Anyway, my brother actually responded (although not in reply all fashion) and said--Ok, we'll be at your house Dec 20th. So my mom is all gleeful on Sunday when she calls me because it's all decided! Except, well, it isn't. Husband told me back in January, that he wasn't driving the 500 miles to my mom's house a Christmas. My stepfather announced back then that they weren't going anywhere because they would not have any vacation left. Except, well, they didn't actually say, except we'll drive the 5 hours to spend 2 days with my stepfather's parents, who live 40 minutes away from my brother.
So anyway, why on earth if they thought we were willing to drive all the way to my moms did they think I was offering back in OCTOBER that we should a) find a nice bed and breakfast type place midway to meet at or b) have the family gathering at my brothers? Was no one listening when I said we were NOT driving to mom's? No apparently not.
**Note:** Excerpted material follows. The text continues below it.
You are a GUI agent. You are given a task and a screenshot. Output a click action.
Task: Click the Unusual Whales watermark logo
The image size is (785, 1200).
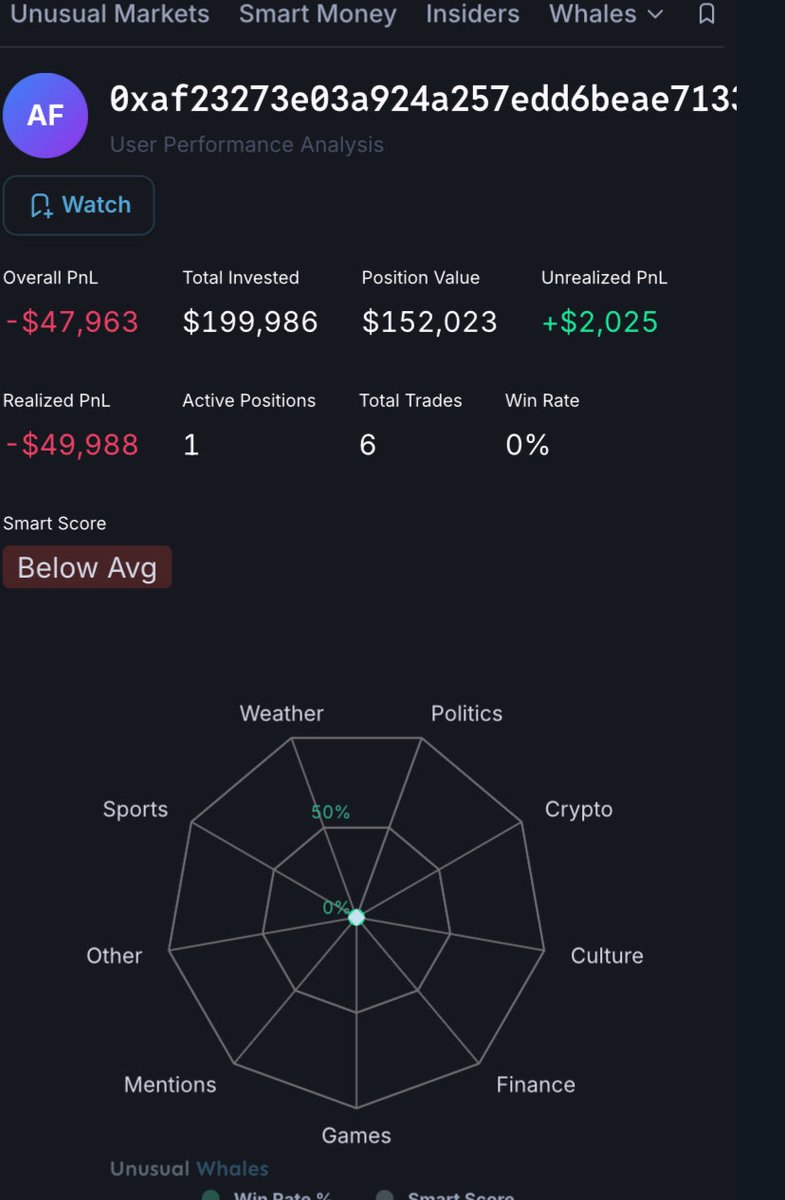pyautogui.click(x=189, y=1168)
So guess what? I got to be the bad guy. I got to make my mother cry because I got to say--well, we aren't driving to your house and it would have been nice if someone would have said something to me first before making our plans. Yes, my mother cried. Then she said--well, it's just that pop and I are feeling really frustrated by all this and I sort of lost it a little and said very icily that I was quite aware of what pop was feeling, he made that very clear thank you. THEN my mother said, well no one came here last year. I swear to GOD I felt thirteen all over again and had to take a huge breath so I didn't hang up on her right then and !@#$ there. Not only did we go there last year, we did even though my brother and his family couldn't AND I spent the entire time trying to explain to A and E why they could not open the hundreds of presents under their tree. So I was a little mad that she didn't remember it. No, we didn't have the big present extravaganza at their house, instead we had the family time, and while I thought it was a nice visit, I guess it wasn't a very memorable one for my mom. Oh did that make me mad.

So anyway, I left it with my mom that I'd talk to my brother. Although I had no intention of calling him, because I asked if we could do Christmas at their house two weeks ago, letting him pick the time basically and he had not called me back with an answer and then unilaterally decided leaving me to be the bad guy (I'm not bitter, why do you ask?). I did end up talking to my brother (he did call), and he seemed surprised that I had no intention of driving to mom's a Christmas time. (IS NO ONE LISTENING TO ME) anyway, we decided that perhaps a conference call is in order, because clearly we all need to talk together.

I've only asked for one thing--that we do not drive the two days to get to my mom's. Well maybe two, I don't really want to have Christmas day on the road, but I'm willing to negotiate that this one year.

I was looking at my archives and realized that last year I was much farther ahead than I am now. Perhaps I should start my Christmas shopping.

The last few entries I've said I don't need advice, but now, I'll say this: if anyone out there has any advice for keeping calm in the face of their mothers bursting into tears and delivering honest tough news to said weepy mother, please please please let me know.